> Texto de lectura
#####

La verdadera singularidad del temporal fue su carácter generalizado, que recogen los boletines meteorológicos de la época, en los que queda patente la excepcional situación meteorológica. Realmente, lo sucedido del 17 al 20 de julio de 1932 fue el clímax de un periodo de precipitaciones abundantes y temperaturas anormalmente bajas e impropias para el verano de un país cálido como España. No resulta difícil vincular el extraño comportamiento de la atmósfera aquellas semanas de 1932 con la colosal erupción del volcán Quizapú, ocurrida tres meses antes, el 10 de abril, en Chile y considerada como una de las más importantes del siglo XX, con impacto directo sobre el clima de la Tierra.

#####

> Material proporcionado
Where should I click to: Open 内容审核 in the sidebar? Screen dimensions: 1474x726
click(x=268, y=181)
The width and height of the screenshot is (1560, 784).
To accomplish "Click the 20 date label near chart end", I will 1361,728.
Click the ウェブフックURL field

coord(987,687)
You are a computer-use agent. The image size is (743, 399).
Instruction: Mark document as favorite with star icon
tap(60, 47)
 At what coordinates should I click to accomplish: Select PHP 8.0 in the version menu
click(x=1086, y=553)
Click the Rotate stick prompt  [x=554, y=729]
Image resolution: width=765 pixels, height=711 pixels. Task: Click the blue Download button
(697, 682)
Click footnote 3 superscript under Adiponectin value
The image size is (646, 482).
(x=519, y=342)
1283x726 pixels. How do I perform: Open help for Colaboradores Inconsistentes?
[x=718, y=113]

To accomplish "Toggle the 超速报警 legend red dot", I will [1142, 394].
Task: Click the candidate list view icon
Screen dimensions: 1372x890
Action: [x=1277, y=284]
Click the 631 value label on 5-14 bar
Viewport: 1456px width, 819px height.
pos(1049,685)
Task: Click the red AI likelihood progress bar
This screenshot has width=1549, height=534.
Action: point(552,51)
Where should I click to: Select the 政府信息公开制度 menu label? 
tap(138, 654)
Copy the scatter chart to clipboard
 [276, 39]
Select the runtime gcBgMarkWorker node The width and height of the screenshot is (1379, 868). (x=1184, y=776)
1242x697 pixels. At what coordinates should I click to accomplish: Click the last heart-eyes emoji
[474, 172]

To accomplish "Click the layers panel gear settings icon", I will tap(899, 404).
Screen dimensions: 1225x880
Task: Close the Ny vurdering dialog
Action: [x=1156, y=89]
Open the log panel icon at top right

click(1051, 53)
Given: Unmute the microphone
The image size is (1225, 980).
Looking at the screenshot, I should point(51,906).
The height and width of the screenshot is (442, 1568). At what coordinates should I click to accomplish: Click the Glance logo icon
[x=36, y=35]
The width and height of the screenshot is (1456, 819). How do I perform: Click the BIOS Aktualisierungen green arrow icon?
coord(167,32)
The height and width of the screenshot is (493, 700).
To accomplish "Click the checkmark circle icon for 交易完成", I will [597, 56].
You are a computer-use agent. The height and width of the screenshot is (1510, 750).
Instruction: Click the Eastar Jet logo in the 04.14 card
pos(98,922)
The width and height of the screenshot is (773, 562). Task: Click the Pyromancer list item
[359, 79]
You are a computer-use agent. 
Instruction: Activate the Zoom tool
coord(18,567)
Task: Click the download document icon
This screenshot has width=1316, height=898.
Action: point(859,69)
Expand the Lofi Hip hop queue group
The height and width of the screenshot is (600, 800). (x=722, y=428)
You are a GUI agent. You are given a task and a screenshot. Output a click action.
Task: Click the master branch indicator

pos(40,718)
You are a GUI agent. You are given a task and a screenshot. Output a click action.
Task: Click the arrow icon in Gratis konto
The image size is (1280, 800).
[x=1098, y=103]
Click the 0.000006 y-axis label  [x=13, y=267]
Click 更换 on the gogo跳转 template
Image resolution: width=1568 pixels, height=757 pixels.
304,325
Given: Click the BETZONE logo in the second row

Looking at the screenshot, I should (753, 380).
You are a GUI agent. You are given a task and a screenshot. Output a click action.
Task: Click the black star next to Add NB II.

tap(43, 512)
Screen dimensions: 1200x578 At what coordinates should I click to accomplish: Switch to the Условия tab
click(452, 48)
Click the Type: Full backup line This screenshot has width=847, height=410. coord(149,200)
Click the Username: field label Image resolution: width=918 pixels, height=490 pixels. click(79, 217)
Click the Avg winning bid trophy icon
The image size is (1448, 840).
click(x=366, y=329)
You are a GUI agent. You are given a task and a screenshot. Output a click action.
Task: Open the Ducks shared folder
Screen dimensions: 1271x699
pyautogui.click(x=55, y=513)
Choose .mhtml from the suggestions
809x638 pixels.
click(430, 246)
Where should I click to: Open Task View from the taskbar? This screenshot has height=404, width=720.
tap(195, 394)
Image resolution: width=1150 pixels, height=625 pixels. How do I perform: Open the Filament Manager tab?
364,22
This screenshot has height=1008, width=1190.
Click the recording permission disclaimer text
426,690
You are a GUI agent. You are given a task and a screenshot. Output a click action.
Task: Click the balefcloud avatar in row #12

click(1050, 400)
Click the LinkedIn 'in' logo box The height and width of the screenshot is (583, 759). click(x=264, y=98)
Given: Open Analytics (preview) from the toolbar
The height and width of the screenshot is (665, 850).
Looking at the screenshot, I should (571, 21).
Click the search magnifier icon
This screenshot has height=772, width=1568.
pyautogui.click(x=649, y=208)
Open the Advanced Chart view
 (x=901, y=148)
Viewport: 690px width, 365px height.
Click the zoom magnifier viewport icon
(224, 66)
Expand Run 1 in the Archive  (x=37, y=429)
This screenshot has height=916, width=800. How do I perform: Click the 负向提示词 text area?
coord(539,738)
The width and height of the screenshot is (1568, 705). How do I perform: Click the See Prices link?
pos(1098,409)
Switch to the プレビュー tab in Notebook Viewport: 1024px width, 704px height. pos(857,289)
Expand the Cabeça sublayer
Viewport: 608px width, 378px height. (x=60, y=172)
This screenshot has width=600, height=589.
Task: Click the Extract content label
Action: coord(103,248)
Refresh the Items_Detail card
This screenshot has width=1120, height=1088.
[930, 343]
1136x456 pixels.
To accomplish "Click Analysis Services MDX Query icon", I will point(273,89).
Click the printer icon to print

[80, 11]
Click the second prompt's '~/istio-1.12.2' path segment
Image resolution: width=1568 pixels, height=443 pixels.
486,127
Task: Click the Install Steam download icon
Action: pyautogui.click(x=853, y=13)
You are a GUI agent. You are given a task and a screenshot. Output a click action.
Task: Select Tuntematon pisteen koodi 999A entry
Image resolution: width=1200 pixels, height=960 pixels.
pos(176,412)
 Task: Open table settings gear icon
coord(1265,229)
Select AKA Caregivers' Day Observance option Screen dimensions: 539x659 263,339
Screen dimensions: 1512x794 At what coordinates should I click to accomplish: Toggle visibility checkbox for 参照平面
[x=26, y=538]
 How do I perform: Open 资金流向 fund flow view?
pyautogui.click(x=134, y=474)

#####

> Qué se pide
a. Según el texto sobre el temporal de 1932, ¿en qué fecha hizo erupción el volcán Quizapú?
b. Reproduce del texto sobre el temporal de 1932 el fragmento que va desde "La verdadera singularidad" hasta "de la Tierra.".
Las líneas no intervienen en este ejercicio.

> Resultados por tarea
a. El 10 de abril, tres meses antes del temporal.

b.
La verdadera singularidad del temporal fue su carácter generalizado, que recogen los boletines meteorológicos de la época, en los que queda patente la excepcional situación meteorológica. Realmente, lo sucedido del 17 al 20 de julio de 1932 fue el clímax de un periodo de precipitaciones abundantes y temperaturas anormalmente bajas e impropias para el verano de un país cálido como España. No resulta difícil vincular el extraño comportamiento de la atmósfera aquellas semanas de 1932 con la colosal erupción del volcán Quizapú, ocurrida tres meses antes, el 10 de abril, en Chile y considerada como una de las más importantes del siglo XX, con impacto directo sobre el clima de la Tierra.